Ils sont venus à Paris lors de la dernière FIAC et ont invité leurs homologues français de l'Adiaf à leur rendre visite. Ces derniers ont débarqué à la Foire d'art contemporain de Moscou avec leurs poulains, Thomas Hirschhorn, Dominique Gonzalez-Foerster et Mathieu Mercier, lauréats du prix Marcel-Duchamp. Selon le collectionneur David Brolliet, une Russe a acquis une œuvre de Mercier. Mercier qui décidément a marqué les Moscovites: une autre de ses œuvres faisait la couverture de la revue Art Kronika, avec la mention "Moscou livrée au Français". C'est une citation de Pouchkine, qui évoquait la bataille de Borodino, une victoire des troupes de Napoléon.

Autre victoire, celle de la trentaine d'antiquaires, parmi les meilleurs du monde, venus du 31 mai au 7 juin au Musée Dolgorukov exhiber leurs trésors, dans la première édition d'un Salon organisé par le transporteur suisse Yves Bouvier et conçu par le décorateur Patrick Hourcade. Des antiquités, de l'argenterie, des céramiques, du mobilier, des tableaux classiques et modernes, pour une estimation globale de 330 millions de dollars.

Mais le résultat époustoufle les Russes. L'une d'elles le dit crûment: "J'en suis restée sur le cul! Ici on n'avait jamais vu ça. C'est une destruction totale du marché local des antiquités: les marchands russes vont devoir se mettre au niveau." C'est dans ce Salon que Jan Krugier attend de pied ferme ses quarante mille billionnaires.

Alors, tout est rose sur la place Rouge? Sans doute, à moins d'écouter la directrice de la Biennale de photographie de Moscou, Olga Sviblova, citant Lénine: "Les gens dangereux sont ceux qui n'ont rien à perdre." Quarante mille, c'est aussi le nombre, estimé par le bimensuel francophone Le Courrier de Russie, des enfants sans abri qui, à Moscou, vivent dans la rue.

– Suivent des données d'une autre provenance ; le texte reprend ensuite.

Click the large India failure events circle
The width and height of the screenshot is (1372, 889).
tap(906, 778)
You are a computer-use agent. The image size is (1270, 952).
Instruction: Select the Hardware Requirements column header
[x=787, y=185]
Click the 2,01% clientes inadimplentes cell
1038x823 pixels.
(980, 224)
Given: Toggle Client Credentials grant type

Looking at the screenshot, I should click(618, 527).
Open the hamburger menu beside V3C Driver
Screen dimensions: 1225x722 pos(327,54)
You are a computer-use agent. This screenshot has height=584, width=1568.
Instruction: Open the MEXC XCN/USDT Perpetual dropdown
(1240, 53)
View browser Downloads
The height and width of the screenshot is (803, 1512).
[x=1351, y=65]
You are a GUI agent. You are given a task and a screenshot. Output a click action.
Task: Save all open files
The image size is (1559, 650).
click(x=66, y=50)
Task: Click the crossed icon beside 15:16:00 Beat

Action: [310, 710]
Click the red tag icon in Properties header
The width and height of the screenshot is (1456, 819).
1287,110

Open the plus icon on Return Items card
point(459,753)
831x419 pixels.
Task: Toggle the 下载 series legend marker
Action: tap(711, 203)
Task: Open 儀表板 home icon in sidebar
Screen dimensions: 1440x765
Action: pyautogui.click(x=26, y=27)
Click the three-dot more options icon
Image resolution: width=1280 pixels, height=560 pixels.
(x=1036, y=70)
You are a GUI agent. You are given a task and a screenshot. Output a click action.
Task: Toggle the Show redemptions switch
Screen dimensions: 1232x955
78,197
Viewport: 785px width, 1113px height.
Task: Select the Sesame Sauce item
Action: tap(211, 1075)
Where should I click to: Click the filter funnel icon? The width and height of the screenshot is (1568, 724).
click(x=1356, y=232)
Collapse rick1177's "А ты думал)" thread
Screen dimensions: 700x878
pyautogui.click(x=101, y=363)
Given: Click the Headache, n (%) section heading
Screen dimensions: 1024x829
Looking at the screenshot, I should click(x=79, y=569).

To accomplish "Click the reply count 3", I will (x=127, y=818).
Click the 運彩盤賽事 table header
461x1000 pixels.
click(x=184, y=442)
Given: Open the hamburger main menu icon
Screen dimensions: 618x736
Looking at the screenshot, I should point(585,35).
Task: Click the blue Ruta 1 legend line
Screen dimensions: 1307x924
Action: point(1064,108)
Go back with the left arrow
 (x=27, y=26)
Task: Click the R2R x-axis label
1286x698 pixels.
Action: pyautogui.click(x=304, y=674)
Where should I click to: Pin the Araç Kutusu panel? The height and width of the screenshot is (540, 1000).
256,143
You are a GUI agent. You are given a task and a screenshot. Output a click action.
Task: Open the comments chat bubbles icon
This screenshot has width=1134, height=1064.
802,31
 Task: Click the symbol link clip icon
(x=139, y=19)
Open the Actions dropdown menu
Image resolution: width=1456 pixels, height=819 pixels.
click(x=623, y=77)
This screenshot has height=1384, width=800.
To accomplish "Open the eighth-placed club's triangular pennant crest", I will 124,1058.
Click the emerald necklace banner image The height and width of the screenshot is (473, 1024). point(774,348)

De la difficulté d'être galeriste

Elena Selina dirige XL, l'une des plus anciennes galeries de Moscou, ouverte en 1993. D'abord associative, underground et, à l'époque, un des rares endroits de la capitale où voir de l'art contemporain, elle est désormais présente dans les grandes foires internationales, comme la prochaine édition de Frieze à Londres. Elle a vu depuis trois ans grandir l'intérêt des collectionneurs privés, dont elle avait su jusque-là se passer, et qu'elle traite avec des arguments de choc. La première rencontre avec un de ses meilleurs clients a débuté, selon ses propres termes, par une engueulade: "Il m'a demandé: "Comment pouvez vous vendre cette merde à ce prix-là?" Je lui ai répondu qu'il pouvait poser la même question au vendeur de son 4 × 4. Il est parti furieux, mais, quinze jours après, il est revenu, avec sa Jeep, et a commencé à acheter, avec un goût très sûr et du flair. Les nouveaux Russes ne sont pas des imbéciles: pour s'enrichir légalement à Moscou, il faut être très intelligent."